Sitting side by side at a long table in the school cafeteria, José and Mayda barely touched their breakfast of Cheerios and bananas. Jose’s legs trembled under the table. Mayda was fidgety. Neither child cried. On the playground, where students gathered to wait for the starting bell, they stood in silence, observing the hive of activity.

In class, José was the only student without any knowledge of English, and he looked lost when Ms. Kuriyama spoke in English. But she made a point of translating key points into Spanish, and José carefully followed her instructions. For an exercise about what constituted being a good student, he scrawled the words, “hard working” and “studious” on sticky notes, which he placed on a poster.
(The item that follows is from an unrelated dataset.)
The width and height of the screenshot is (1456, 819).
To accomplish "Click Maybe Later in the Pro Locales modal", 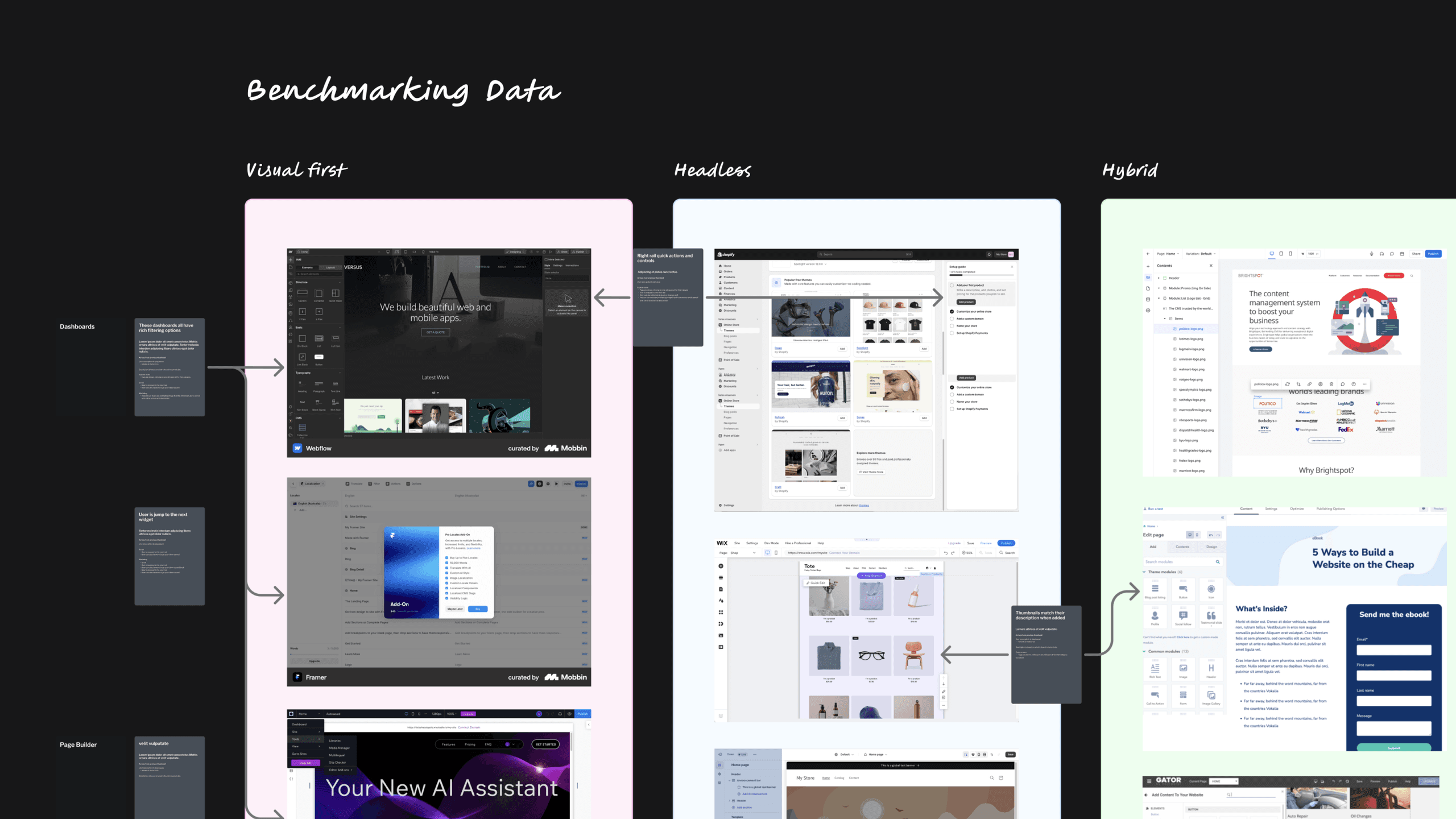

At recess, two classmates invited him to play soccer.

When the siblings got off the bus in the afternoon, Mayda dashed toward her mom. “It was the best day of my life, Mommy,” she gushed. “And I want a lunchbox!”

José hugged his mother and said, “The kids and teachers are really nice, and the school is very beautiful — better than the one in Guatemala.”

Ms. Taracena knows it will take a lot to hang on to this tenuous new life. She has consulted a lawyer in Portland about the family’s asylum case, and is preparing her paperwork. A clerk who screens the law firm’s potential clients told her she should “get used to the idea that her family might have to return to Guatemala, because a lot of people will have to return,” Ms. Taracena recalled.